Current thread 0x00007fa0e2cbe9c0 (most recent call first):
Aborted (core dumped)

What’s happening here is that Python interpreter initialization hits a fatal error because it can’t import encodings (because it can’t locate the Python standard library) and Python’s C code is exiting the process. Rust doesn’t even get the chance to handle the error, which is why we’re seeing a segfault.

The reason we can’t import encodings is twofold:

  1. The default filesystem importer is disabled by default.
  2. No Python resources are being registered with the OxidizedPythonInterpreterConfig instance.

This error can be addressed by working around either.

To enable the default filesystem importer:

let mut config = pyembed::OxidizedPythonInterpreterConfig::default();
config.filesystem_importer = true;
config.sys_paths.push("/path/to/python/standard/library");

As long as the default filesystem importer is enabled and sys.path can find the Python standard library, you should be able to start a Python interpreter.

Hint

The sys_paths field will expand the special token $ORIGIN to the directory of the running executable. So if the Python standard library is in e.g. the lib directory next to the executable, you can do something like config.sys_paths.push("$ORIGIN/lib").
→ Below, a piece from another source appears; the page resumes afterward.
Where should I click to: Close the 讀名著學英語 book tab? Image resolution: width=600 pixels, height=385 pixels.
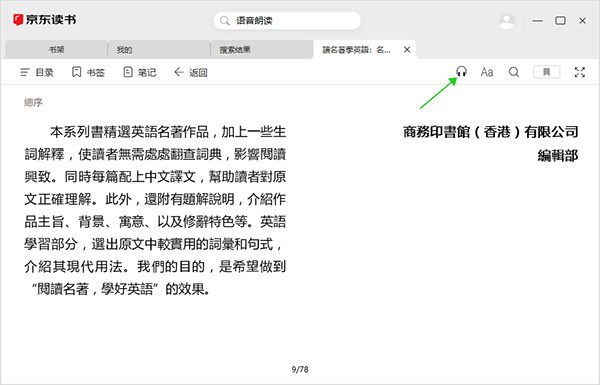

If you want to use the custom PyOxidizer Importer to import Python resources, you will need to update a handful of fields:

let mut config = pyembed::OxidizedPythonInterpreterConfig::default();
config.packed_resources = ...;
config.use_custom_importlib = true;

The packed_resources field defines a reference to packed resources data (a &[u8]. This is a custom serialization format for expressing resources to make available to a Python interpreter. See Python Packed Resources for more. The easiest way to obtain this data blob is by using PyOxidizer and consuming the packed-resources build artifact/file, likely though include_bytes!. OxidizedFinder Python Type can also be used to produce these data structures.

Finally, setting use_custom_importlib = true is necessary to enable the custom bytecode and meta path importer to be used at run-time.
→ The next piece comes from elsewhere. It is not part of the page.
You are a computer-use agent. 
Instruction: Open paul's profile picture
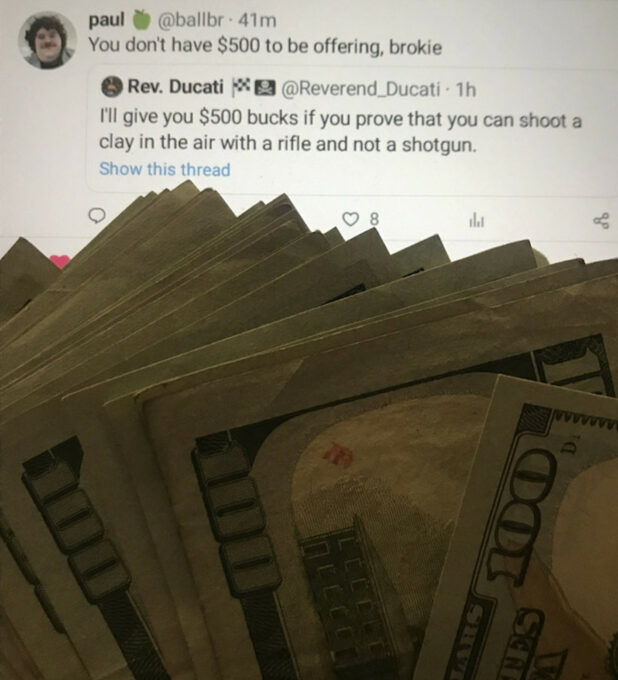click(x=47, y=40)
Using a Python Interpreter

Once you’ve constructed a pyembed::MainPythonInterpreter instance, you can obtain a cpython::Python instance via .acquire_gil() and then use it:

fn do_it(interpreter: &MainPythonInterpreter) -> {
    let py = interpreter.acquire_gil().unwrap();

    match pyembed::run_code(py, "print('hello, world')") {
        Ok(_) => print("python code executed successfully"),
        Err(e) => print("python error: {:?}", e),
    }
}

The pyembed crate exports various run_* functions for performing high-level evaluation of various primitives (files, modules, code strings, etc). See the pyembed crate’s documentation for more.

Since CPython’s API relies on static variables (sadly), if you really wanted to, you could call out to CPython C APIs directly (probably via the bindings in the python3-sys crate) and they would interact with the interpreter started by the pyembed crate. This is all unsafe, of course, so tread at your own peril.
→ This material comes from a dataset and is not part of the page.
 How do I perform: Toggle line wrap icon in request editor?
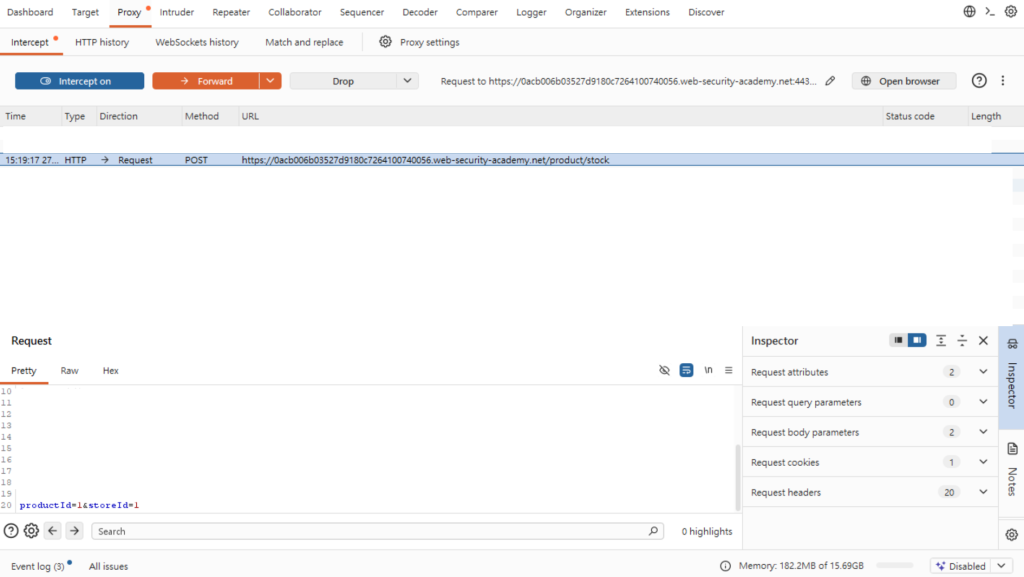[x=686, y=370]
Finalizing the Interpreter

pyembed::MainPythonInterpreter implements Drop and it will call Py_FinalizeEx() when called. So to terminate the Python interpreter, simply have the MainPythonInterpreter instance go out of scope or drop it explicitly.

A Note on the pyembed APIs

The pyembed crate is highly tailored towards PyOxidizer’s default use cases and the APIs are not considered extremely well polished.

While the functionality should work, the ergonomics may not be great.

It is a goal of the PyOxidizer project to support Rust programmers who want to embed Python in Rust applications. So contributions to improve the quality of the pyembed crate will likely be greatly appreciated!